## begin
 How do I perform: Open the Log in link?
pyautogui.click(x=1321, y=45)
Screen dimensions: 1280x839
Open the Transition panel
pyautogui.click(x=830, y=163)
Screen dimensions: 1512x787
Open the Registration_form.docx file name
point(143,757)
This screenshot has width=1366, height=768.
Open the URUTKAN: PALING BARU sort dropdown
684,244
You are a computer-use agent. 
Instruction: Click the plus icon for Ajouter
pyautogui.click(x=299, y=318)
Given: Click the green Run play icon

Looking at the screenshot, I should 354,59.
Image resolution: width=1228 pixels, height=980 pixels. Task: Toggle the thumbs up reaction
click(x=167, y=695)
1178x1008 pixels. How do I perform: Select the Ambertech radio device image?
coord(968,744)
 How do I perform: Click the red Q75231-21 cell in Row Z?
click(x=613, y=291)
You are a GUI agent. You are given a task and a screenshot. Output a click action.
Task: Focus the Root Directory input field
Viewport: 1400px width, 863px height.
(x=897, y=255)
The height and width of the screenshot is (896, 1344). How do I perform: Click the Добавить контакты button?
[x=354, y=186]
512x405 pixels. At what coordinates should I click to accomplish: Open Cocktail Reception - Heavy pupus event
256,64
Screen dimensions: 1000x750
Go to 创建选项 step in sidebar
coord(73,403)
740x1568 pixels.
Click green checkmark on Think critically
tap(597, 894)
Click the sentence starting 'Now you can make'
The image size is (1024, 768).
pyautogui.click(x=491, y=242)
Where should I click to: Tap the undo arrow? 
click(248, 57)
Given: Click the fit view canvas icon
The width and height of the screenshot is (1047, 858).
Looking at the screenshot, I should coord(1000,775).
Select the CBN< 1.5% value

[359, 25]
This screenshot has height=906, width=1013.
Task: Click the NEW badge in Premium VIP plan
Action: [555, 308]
## end
▶ [GIVEN PROBLEM] Reproduce the data between the lines holding "740x1568 pixels." and "Looking at the screenshot, I should coord(1000,775).", inclusive, substituting "back arrow" for "undo arrow" and leaving everything else unchanged.

▶ [RESPONSE TO THE EXERCISE]
740x1568 pixels.
Click green checkmark on Think critically
tap(597, 894)
Click the sentence starting 'Now you can make'
The image size is (1024, 768).
pyautogui.click(x=491, y=242)
Where should I click to: Tap the back arrow? 
click(248, 57)
Given: Click the fit view canvas icon
The width and height of the screenshot is (1047, 858).
Looking at the screenshot, I should coord(1000,775).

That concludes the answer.